> _WORK TASK_:
Quote, word for word, the line containing "Task: Click the AI sparkle assistant icon" and all lines that follow it to the end of the records, with no pictures.

> _GIVEN RECORDS_:
· · · · ·

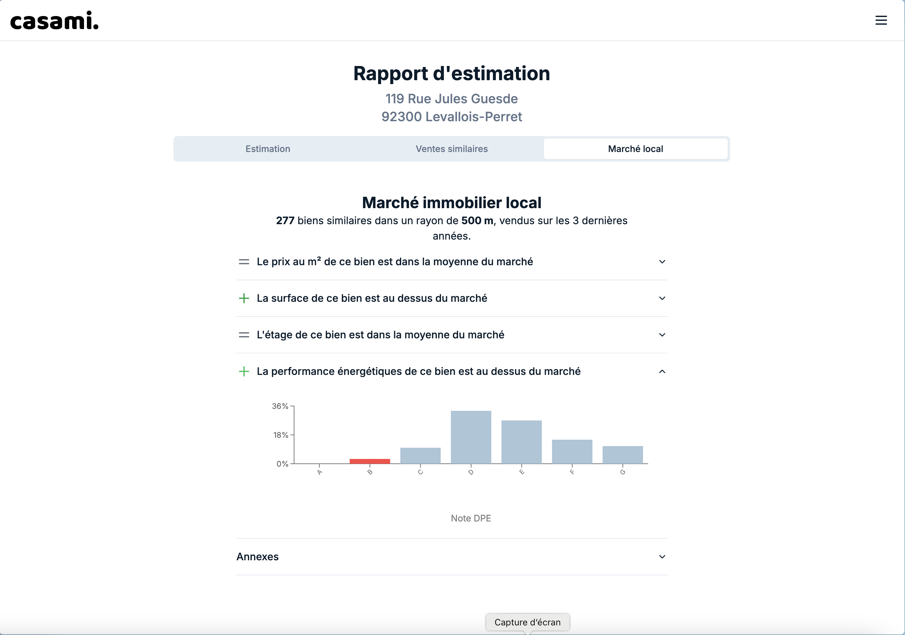Select the Marché local tab
This screenshot has height=635, width=905.
[x=635, y=149]
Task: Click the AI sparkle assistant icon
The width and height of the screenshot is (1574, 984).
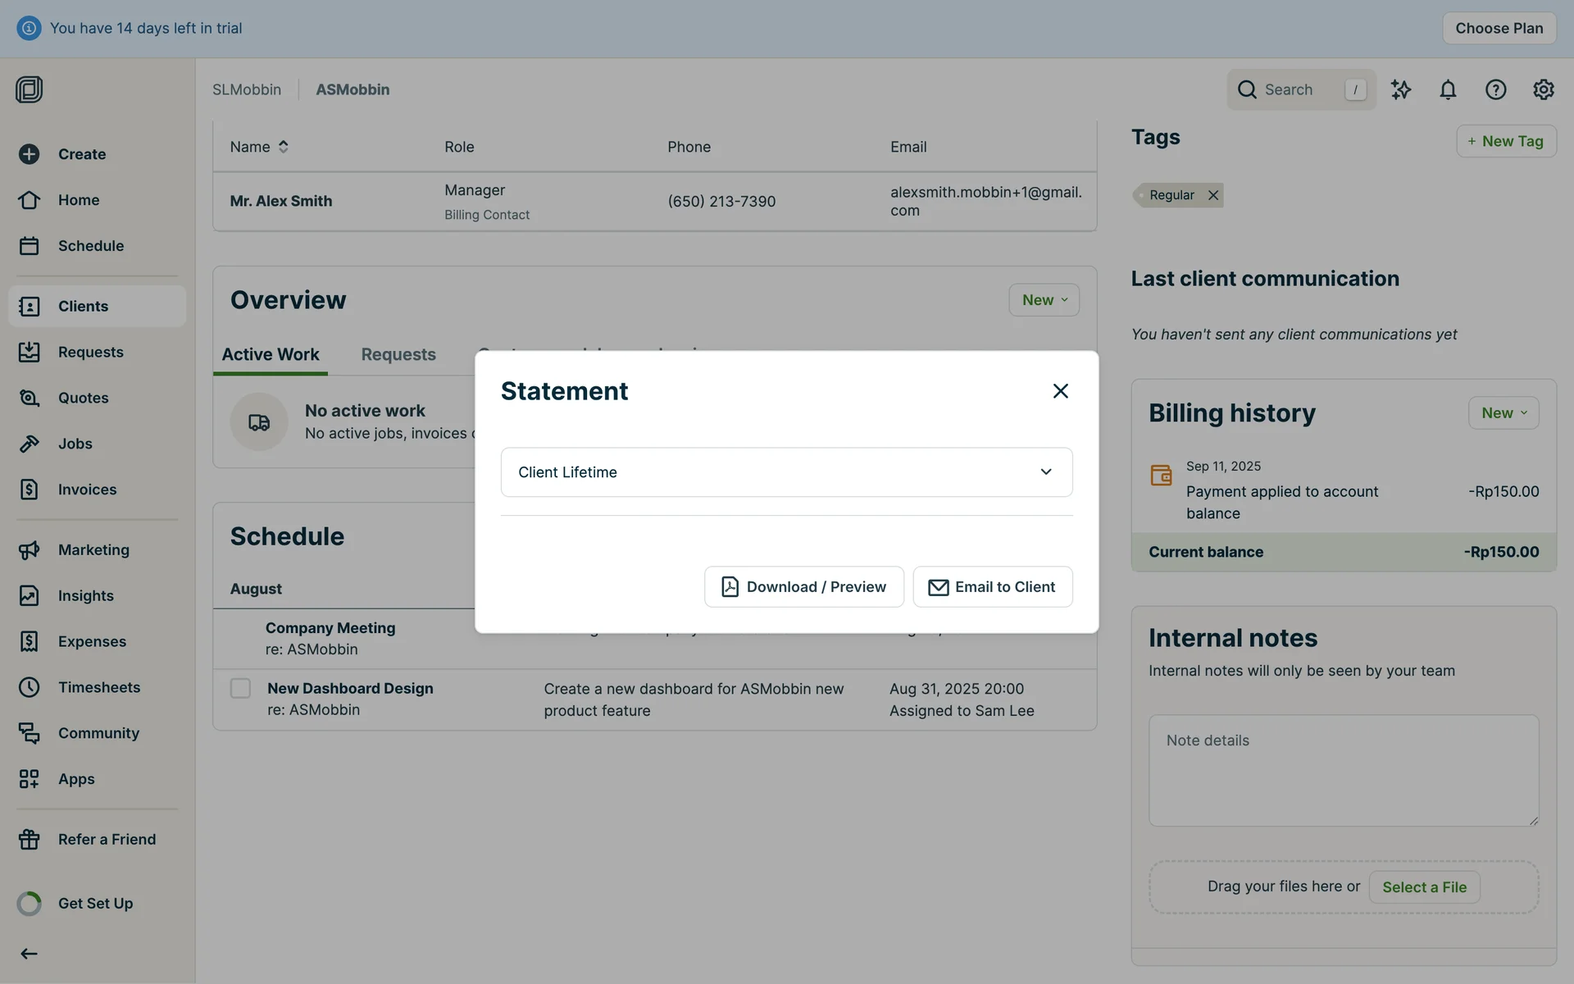Action: (1400, 89)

· · · · ·

> _RESULT OF THIS TASK_:
Task: Click the AI sparkle assistant icon
The width and height of the screenshot is (1574, 984).
Action: (1400, 89)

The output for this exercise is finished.